Chen Jiangang, CEO of industrial park developer and operator Sihanoukville Special Economy Zone Co Ltd, which oversees development of the SSEZ, pledged to continue improving the area’s infrastructure to be able to support large-scale enterprises such as the tyre factory to run seamlessly.

He highlighted that a thermal power station is being built in the area, “providing a guarantee for heavy enterprises to be able to set up there”, and added that the first phase of the industrial park is complete, and construction of the city support area and the second phase of the zone is underway.

Chen said that there are currently 170 enterprises set up in the area, which he predicted would facilitate employment for some 30,000 locals. And “when construction on the SEZ is completed, it is expected that the number of enterprises will increase to 300, creating jobs for 80,000 to 100,000 people”, he said.

Him Aun, head of the General Directorate of Rubber at the Ministry of Agriculture, Forestry and Fisheries, told The Post that with more tyre factories, the demand for natural rubber latex, which is one of Cambodia’s key commodities, will increase.

He said that officials from the department had recently visited a tyre factory in Svay Rieng province to study the potential demand for rubber for processing at such factories, including those to be built in the SSEZ.

The team concluded that the Svay Rieng factory has “high demand” for rubber, Aun said, but had not processed natural rubber from Cambodia, and was completely reliant on imports of the commodity.

“However, we will continue to work together to encourage factories to buy natural rubber from local farmers to expand the market,” he said. “We hope to explore cooperation with the tyre factory in Sihanoukville to reduce the export of rubber raw materials, and increase the export of finished products.”

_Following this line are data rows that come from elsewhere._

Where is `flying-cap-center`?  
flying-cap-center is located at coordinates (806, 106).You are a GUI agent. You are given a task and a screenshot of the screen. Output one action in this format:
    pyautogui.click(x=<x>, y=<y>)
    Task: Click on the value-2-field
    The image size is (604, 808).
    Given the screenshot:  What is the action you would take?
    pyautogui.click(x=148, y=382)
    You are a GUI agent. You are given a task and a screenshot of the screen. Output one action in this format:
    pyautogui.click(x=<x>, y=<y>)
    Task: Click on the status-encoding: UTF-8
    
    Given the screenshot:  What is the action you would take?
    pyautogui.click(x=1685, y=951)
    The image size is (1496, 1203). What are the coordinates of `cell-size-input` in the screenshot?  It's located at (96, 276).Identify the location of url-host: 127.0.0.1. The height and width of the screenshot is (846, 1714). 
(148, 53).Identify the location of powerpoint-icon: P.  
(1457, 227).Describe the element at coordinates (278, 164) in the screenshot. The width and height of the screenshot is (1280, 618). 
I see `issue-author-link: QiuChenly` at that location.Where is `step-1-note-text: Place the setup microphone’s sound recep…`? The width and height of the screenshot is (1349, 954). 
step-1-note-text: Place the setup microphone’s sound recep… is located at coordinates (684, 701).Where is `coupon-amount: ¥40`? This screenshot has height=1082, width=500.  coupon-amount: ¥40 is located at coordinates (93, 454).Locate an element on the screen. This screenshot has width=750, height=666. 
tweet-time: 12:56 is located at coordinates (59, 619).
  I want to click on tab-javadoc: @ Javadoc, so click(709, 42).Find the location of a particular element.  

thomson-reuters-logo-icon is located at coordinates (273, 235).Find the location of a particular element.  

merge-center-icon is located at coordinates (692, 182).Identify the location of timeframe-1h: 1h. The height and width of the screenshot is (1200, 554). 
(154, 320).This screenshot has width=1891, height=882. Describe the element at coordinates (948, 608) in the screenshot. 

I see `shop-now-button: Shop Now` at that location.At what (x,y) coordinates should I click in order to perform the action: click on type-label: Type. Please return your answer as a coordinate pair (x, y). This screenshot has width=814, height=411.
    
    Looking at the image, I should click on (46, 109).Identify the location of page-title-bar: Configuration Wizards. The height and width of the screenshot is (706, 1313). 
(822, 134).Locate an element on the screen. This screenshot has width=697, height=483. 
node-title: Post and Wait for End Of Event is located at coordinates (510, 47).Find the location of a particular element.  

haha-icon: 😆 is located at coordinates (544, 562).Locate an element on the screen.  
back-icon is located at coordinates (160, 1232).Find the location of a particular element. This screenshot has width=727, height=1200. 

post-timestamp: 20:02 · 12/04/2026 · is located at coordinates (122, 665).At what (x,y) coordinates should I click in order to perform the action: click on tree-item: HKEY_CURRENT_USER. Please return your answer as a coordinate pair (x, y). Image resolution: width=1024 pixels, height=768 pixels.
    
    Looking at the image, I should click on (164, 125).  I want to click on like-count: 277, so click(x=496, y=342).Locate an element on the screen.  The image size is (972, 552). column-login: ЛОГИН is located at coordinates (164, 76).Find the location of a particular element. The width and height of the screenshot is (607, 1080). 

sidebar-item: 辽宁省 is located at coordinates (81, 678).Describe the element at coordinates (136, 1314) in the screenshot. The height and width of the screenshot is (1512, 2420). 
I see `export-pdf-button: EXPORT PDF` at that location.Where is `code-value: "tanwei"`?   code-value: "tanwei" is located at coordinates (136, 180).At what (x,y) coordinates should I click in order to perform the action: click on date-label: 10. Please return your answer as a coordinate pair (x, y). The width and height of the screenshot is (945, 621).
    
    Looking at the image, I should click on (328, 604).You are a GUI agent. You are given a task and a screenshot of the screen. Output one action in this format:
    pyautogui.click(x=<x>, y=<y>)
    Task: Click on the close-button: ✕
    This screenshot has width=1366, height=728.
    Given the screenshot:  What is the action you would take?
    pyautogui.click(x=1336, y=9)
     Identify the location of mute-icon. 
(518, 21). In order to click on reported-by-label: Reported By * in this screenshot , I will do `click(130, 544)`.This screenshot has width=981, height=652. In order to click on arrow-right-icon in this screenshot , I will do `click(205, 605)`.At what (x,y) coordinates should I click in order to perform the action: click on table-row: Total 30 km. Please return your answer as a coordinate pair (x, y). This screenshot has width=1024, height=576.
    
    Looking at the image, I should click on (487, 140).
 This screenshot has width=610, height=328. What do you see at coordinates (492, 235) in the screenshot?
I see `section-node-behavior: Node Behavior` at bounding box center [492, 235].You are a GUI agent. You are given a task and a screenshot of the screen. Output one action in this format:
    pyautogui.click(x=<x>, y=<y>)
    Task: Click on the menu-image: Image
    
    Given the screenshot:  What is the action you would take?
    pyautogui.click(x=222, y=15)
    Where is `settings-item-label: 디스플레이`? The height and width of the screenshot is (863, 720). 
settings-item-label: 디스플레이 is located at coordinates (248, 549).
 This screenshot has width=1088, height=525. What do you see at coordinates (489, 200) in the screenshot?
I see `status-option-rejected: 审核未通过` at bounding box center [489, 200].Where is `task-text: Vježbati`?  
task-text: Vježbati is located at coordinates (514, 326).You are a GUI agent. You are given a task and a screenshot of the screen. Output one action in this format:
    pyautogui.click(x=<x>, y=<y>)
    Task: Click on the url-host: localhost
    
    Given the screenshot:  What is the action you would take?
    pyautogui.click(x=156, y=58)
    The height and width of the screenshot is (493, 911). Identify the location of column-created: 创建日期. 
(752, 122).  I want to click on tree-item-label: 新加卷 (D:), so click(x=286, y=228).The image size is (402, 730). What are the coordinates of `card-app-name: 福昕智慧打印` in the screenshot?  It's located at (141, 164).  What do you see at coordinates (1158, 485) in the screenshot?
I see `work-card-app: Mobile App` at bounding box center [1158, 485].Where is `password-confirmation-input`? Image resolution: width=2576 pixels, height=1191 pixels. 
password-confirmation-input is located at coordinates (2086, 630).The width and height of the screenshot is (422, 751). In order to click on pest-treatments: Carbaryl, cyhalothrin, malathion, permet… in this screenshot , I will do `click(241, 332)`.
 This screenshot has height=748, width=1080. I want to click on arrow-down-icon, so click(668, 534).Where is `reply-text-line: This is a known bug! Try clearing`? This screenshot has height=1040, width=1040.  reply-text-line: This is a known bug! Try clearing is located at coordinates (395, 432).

Royal Academy of Cambodia economics researcher Hong Vanak called the tyre factory project a “strong and long-term” project that would boost Cambodia’s economic growth.

“Once the company is fully operational, there will definitely be a demand for manpower that will directly help the Cambodian economy,” he said.

The tyre factory to be built by Jiangsu General Science Technology may not be the first in the SSEZ. In January, the Council for the Development of Cambodia announced that it had approved a proposal by General Intelligence (Cambodia) Co Ltd to establish a tyre factory in the SEZ worth $297 million that is also expected to generate 1,600 jobs.